(Stored items)
-*-
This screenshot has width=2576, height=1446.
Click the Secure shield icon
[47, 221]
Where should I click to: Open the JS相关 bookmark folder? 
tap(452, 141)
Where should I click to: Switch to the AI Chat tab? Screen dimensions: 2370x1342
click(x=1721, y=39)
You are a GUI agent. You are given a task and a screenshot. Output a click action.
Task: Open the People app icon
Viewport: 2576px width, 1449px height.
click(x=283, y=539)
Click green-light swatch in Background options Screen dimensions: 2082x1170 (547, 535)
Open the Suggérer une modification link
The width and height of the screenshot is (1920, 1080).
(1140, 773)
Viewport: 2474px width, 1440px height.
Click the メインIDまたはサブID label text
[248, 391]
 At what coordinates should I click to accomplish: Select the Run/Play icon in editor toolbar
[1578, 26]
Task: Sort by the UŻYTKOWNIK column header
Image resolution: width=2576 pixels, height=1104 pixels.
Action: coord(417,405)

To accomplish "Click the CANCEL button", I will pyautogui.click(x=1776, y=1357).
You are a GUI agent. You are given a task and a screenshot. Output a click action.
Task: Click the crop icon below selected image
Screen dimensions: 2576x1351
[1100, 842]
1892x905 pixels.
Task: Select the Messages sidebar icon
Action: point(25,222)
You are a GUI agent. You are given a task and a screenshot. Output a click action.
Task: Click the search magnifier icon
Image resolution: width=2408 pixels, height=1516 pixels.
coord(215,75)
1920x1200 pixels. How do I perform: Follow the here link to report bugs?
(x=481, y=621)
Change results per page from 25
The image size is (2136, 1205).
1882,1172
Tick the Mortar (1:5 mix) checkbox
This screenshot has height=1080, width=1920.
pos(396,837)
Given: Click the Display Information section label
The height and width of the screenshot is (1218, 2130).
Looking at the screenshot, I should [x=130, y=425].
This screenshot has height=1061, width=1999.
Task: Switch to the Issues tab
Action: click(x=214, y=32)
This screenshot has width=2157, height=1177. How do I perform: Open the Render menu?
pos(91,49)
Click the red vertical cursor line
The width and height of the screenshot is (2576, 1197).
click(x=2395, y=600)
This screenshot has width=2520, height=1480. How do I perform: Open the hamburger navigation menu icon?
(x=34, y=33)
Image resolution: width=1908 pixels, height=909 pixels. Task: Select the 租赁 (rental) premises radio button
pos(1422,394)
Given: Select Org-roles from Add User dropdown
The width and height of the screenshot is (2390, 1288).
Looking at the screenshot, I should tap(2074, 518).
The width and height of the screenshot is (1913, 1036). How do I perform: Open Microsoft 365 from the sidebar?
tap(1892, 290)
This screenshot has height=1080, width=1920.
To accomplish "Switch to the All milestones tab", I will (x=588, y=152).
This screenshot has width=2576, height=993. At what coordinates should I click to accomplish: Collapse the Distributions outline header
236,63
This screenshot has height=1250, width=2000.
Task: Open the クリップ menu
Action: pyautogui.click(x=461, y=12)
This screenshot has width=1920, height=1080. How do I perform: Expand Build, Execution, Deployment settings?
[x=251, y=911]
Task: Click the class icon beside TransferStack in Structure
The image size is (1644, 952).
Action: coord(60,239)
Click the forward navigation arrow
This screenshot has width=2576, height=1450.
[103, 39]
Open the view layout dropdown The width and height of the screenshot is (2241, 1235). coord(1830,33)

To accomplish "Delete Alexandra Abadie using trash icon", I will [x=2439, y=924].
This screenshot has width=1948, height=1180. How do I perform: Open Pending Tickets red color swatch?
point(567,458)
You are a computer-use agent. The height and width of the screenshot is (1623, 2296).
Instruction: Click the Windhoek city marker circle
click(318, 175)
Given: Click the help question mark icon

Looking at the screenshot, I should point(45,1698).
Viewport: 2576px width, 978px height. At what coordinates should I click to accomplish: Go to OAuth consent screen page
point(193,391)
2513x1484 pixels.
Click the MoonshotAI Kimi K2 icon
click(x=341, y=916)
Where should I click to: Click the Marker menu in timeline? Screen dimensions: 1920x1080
-*-
Print each entry exactly as it appears above.

■ YOUR SOLUTION
This screenshot has width=2576, height=1446.
Click the Secure shield icon
[47, 221]
Where should I click to: Open the JS相关 bookmark folder? 
tap(452, 141)
Where should I click to: Switch to the AI Chat tab? Screen dimensions: 2370x1342
click(x=1721, y=39)
You are a GUI agent. You are given a task and a screenshot. Output a click action.
Task: Open the People app icon
Viewport: 2576px width, 1449px height.
click(x=283, y=539)
Click green-light swatch in Background options Screen dimensions: 2082x1170 (547, 535)
Open the Suggérer une modification link
The width and height of the screenshot is (1920, 1080).
(1140, 773)
Viewport: 2474px width, 1440px height.
Click the メインIDまたはサブID label text
[248, 391]
 At what coordinates should I click to accomplish: Select the Run/Play icon in editor toolbar
[1578, 26]
Task: Sort by the UŻYTKOWNIK column header
Image resolution: width=2576 pixels, height=1104 pixels.
Action: coord(417,405)

To accomplish "Click the CANCEL button", I will pyautogui.click(x=1776, y=1357).
You are a GUI agent. You are given a task and a screenshot. Output a click action.
Task: Click the crop icon below selected image
Screen dimensions: 2576x1351
[1100, 842]
1892x905 pixels.
Task: Select the Messages sidebar icon
Action: point(25,222)
You are a GUI agent. You are given a task and a screenshot. Output a click action.
Task: Click the search magnifier icon
Image resolution: width=2408 pixels, height=1516 pixels.
coord(215,75)
1920x1200 pixels. How do I perform: Follow the here link to report bugs?
(x=481, y=621)
Change results per page from 25
The image size is (2136, 1205).
1882,1172
Tick the Mortar (1:5 mix) checkbox
This screenshot has height=1080, width=1920.
pos(396,837)
Given: Click the Display Information section label
The height and width of the screenshot is (1218, 2130).
Looking at the screenshot, I should [x=130, y=425].
This screenshot has height=1061, width=1999.
Task: Switch to the Issues tab
Action: click(x=214, y=32)
This screenshot has width=2157, height=1177. How do I perform: Open the Render menu?
pos(91,49)
Click the red vertical cursor line
The width and height of the screenshot is (2576, 1197).
click(x=2395, y=600)
This screenshot has width=2520, height=1480. How do I perform: Open the hamburger navigation menu icon?
(x=34, y=33)
Image resolution: width=1908 pixels, height=909 pixels. Task: Select the 租赁 (rental) premises radio button
pos(1422,394)
Given: Select Org-roles from Add User dropdown
The width and height of the screenshot is (2390, 1288).
Looking at the screenshot, I should tap(2074, 518).
The width and height of the screenshot is (1913, 1036). How do I perform: Open Microsoft 365 from the sidebar?
tap(1892, 290)
This screenshot has height=1080, width=1920.
To accomplish "Switch to the All milestones tab", I will (x=588, y=152).
This screenshot has width=2576, height=993. At what coordinates should I click to accomplish: Collapse the Distributions outline header
236,63
This screenshot has height=1250, width=2000.
Task: Open the クリップ menu
Action: pyautogui.click(x=461, y=12)
This screenshot has width=1920, height=1080. How do I perform: Expand Build, Execution, Deployment settings?
[x=251, y=911]
Task: Click the class icon beside TransferStack in Structure
The image size is (1644, 952).
Action: coord(60,239)
Click the forward navigation arrow
This screenshot has width=2576, height=1450.
[103, 39]
Open the view layout dropdown The width and height of the screenshot is (2241, 1235). coord(1830,33)

To accomplish "Delete Alexandra Abadie using trash icon", I will [x=2439, y=924].
This screenshot has width=1948, height=1180. How do I perform: Open Pending Tickets red color swatch?
point(567,458)
You are a computer-use agent. The height and width of the screenshot is (1623, 2296).
Instruction: Click the Windhoek city marker circle
click(318, 175)
Given: Click the help question mark icon

Looking at the screenshot, I should point(45,1698).
Viewport: 2576px width, 978px height. At what coordinates should I click to accomplish: Go to OAuth consent screen page
point(193,391)
2513x1484 pixels.
Click the MoonshotAI Kimi K2 icon
click(x=341, y=916)
Where should I click to: Click the Marker menu in timeline? Screen dimensions: 1920x1080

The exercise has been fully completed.